Could you filter the records below and keep only the lines with the word "computer"?

Stored records:
__________

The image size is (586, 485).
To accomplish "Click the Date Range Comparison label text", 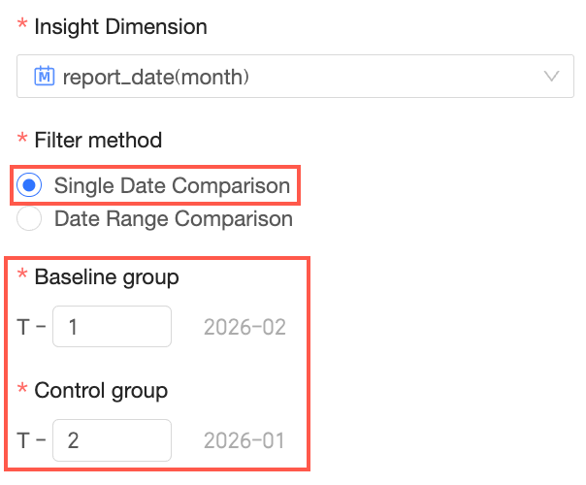I will pos(173,219).
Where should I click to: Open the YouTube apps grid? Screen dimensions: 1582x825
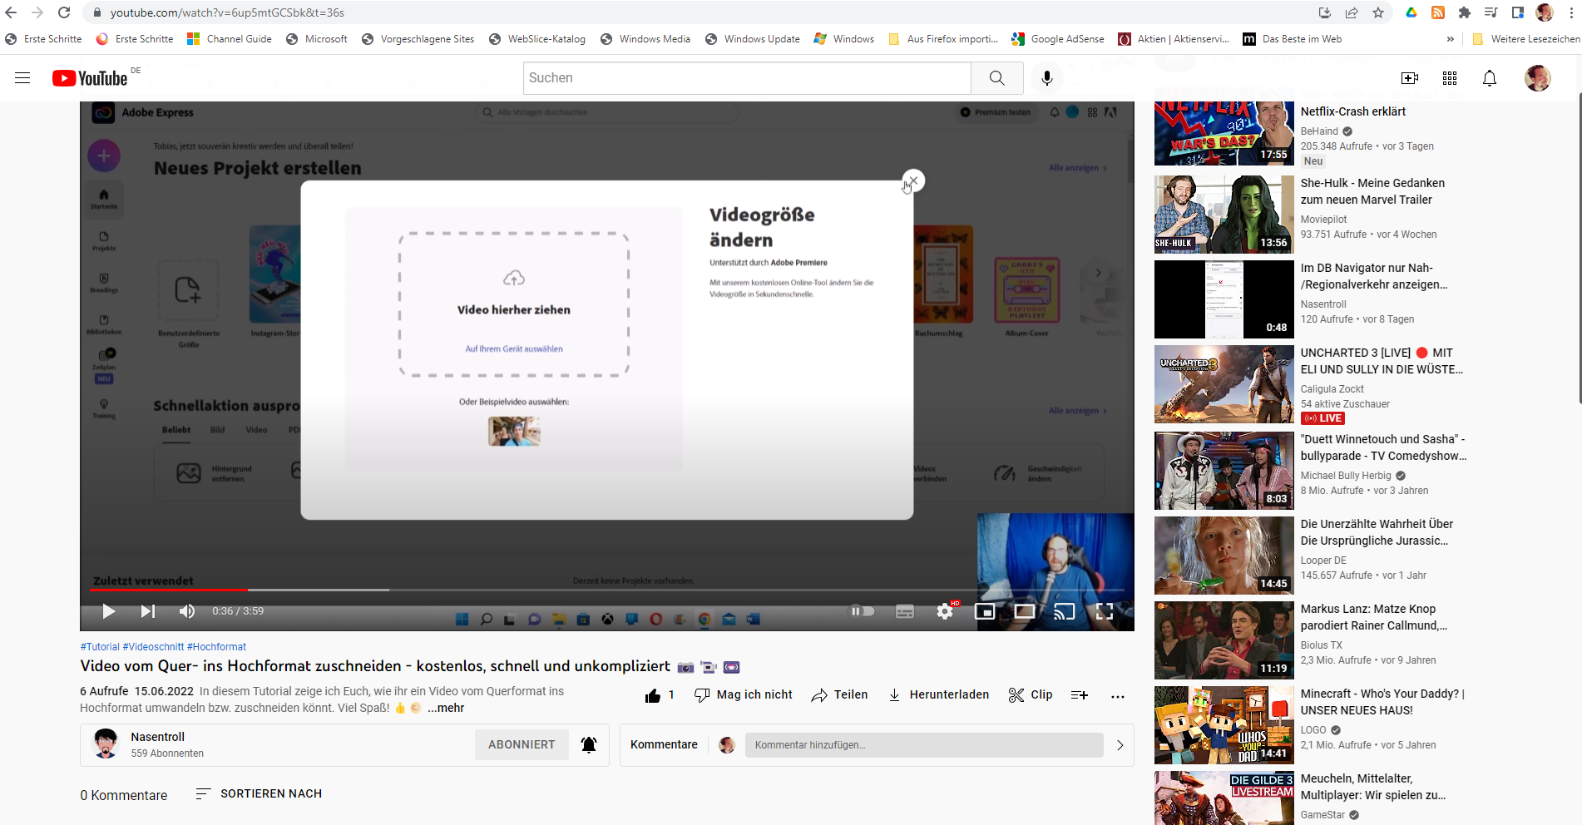coord(1450,78)
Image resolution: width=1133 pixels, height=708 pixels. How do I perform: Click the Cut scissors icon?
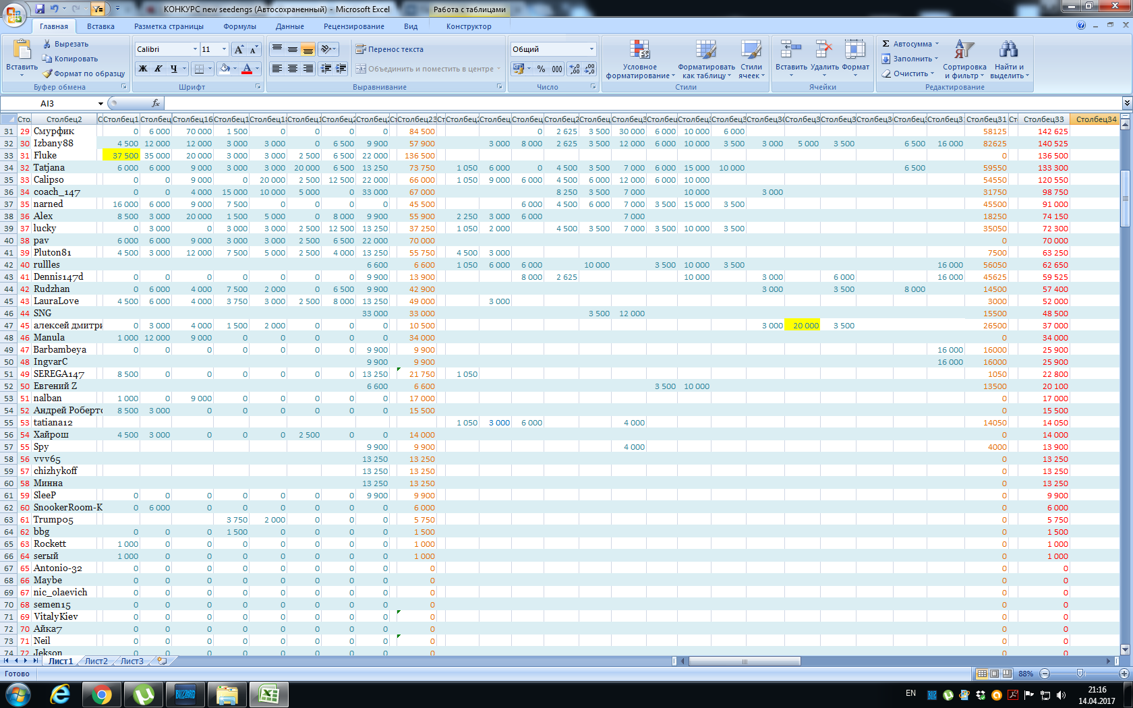(x=47, y=44)
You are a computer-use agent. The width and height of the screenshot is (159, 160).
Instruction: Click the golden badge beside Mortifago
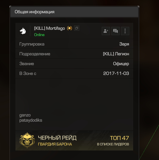[x=69, y=28]
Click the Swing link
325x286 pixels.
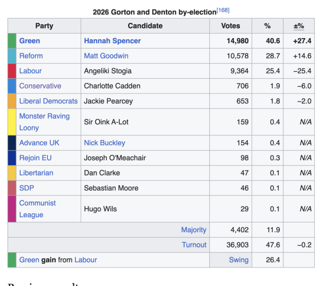click(x=239, y=260)
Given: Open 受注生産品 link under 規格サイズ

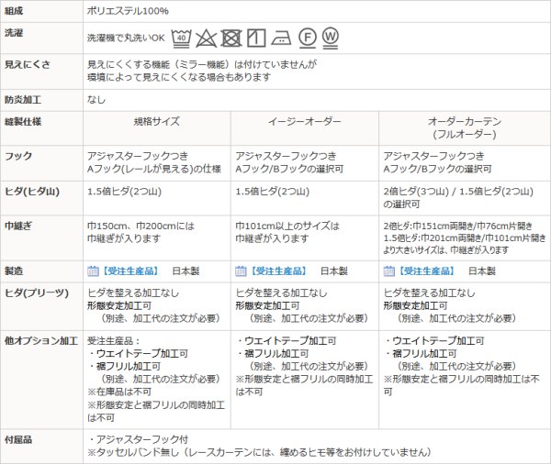Looking at the screenshot, I should pos(130,271).
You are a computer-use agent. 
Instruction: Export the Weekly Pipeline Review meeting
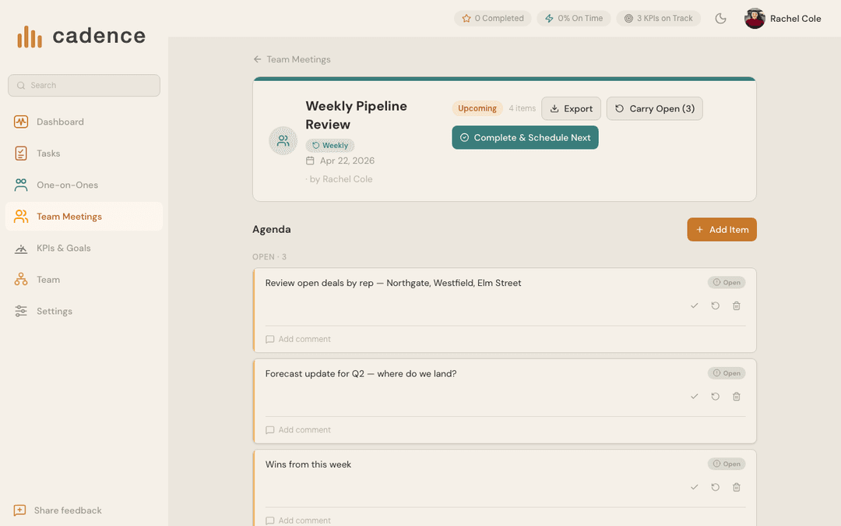click(571, 109)
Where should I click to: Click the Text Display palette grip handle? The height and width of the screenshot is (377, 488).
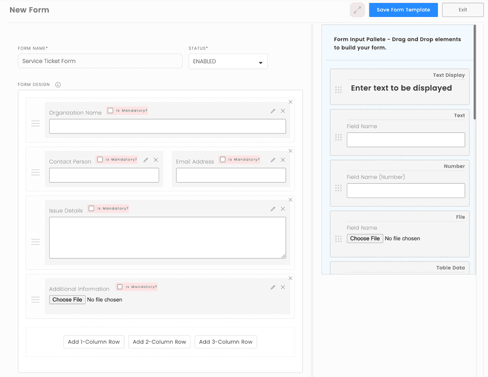coord(338,90)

__________

- [Response for this exercise]
You are a computer-use agent. The width and height of the screenshot is (159, 160).
You are a computer-use agent. 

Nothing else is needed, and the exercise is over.